*INSTRUCTIONS FOR THE TASK*
In the filter review below, condense the paragraph beginning "Noise - Seems the Fluval" into a short bulleted list that keeps its main facts.
--- begin SELECTED EXTRACT ---
# Review: Marineland C-360 vs Fluval 405



## robbob2112 (Oct 7, 2007)

Well, I did the deed and added a marineland c-360 to my 75g cichlid tank. So now I have a Fluval 405 and the C-360 and the water is crystal clear.

Thought I would compare the two in case someone is on the fence about which to buy. I bought the c-360 largely based on recommendations here. Summary at the bottom.

I like the overall capacity of the c-360, but I dislike the VERY stiff hoses. The hoses are hard to manipulate and route. They are so stiff that it makes pointing the intake and output where you want it difficult at best. The over-the-lip connectors could be better mounted to compensate for the hoses. Guess I am spoiled by the ribbed hoses on the 405. 

The way the quick disconnect locks into the head seems a little clunky to me.... again I think the Fluval method is better, except for the swivals... those like a lot. One little note, when I lift the lever on the c-360 the bottom level gets caught in the top one, so I have to pull it out before I can turn it. If it were 1mm longer that wouldn't happen.

Water bypass... there is NONE on the c-360 at all... On the Fluval there is a good bit so the marineland filter wins hands down here.... less bypass means better filtration.

Noise - Seems the Fluval is almost silent and I can hear the c-360 running. They are both very quiet but I wouldn't mind the 405 in the bedroom but I wouldn't want the 360 in there. Maybe it will quiet down some after having run a week or so. Since it has only been running 24 hours there may still be some trapped air that hasn't worked its way out yet.


Maintenance - The Fluval is simpler to take apart and clean, but only slightly. The c-360 you have to line up the intake pipes on the baskets just so or they won't sit together. That I am sure is a practice thing. 

Overall... The c-360 seem to be the better designed filter but the hoses and disconnect could use some work. If I had it to do over again I would probably buy the c-360 again.


----------



## epicfish (Sep 11, 2006)
--- end SELECTED EXTRACT ---
--- begin DATA EXTRACT ---
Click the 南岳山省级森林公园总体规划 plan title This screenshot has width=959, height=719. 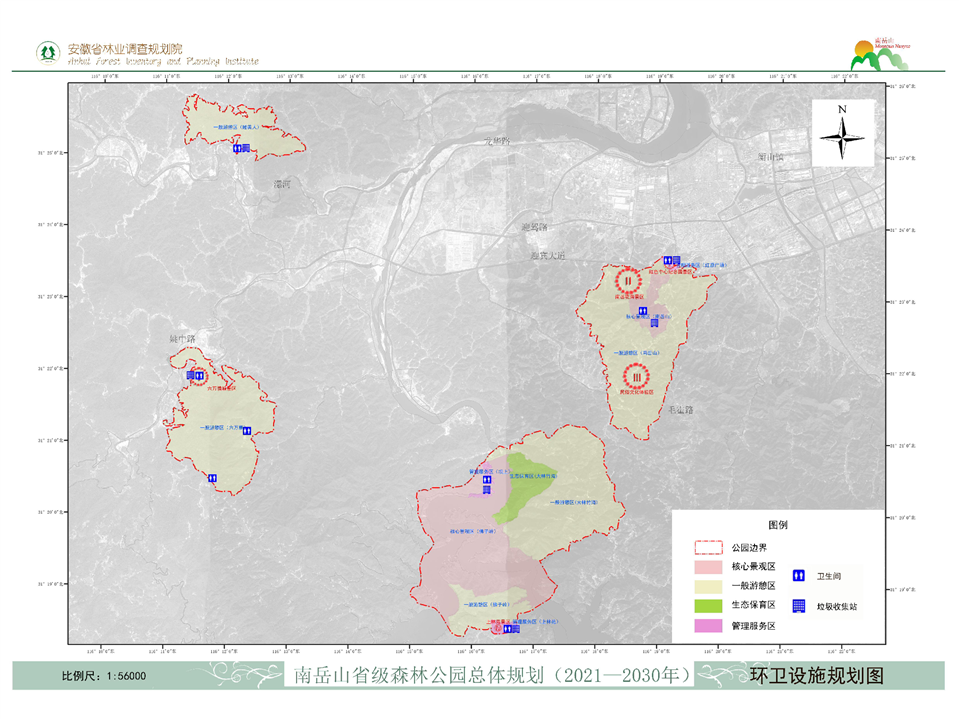pos(491,676)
--- end DATA EXTRACT ---
*RESULT FOR THIS EXERCISE*
- The Fluval 405 is almost silent, but the C-360 can be heard running.
- Both are very quiet, but the 405 would be fine in a bedroom and the C-360 would not.
- The C-360 has run for only 24 hours and may still hold trapped air, so it may get quieter after about a week.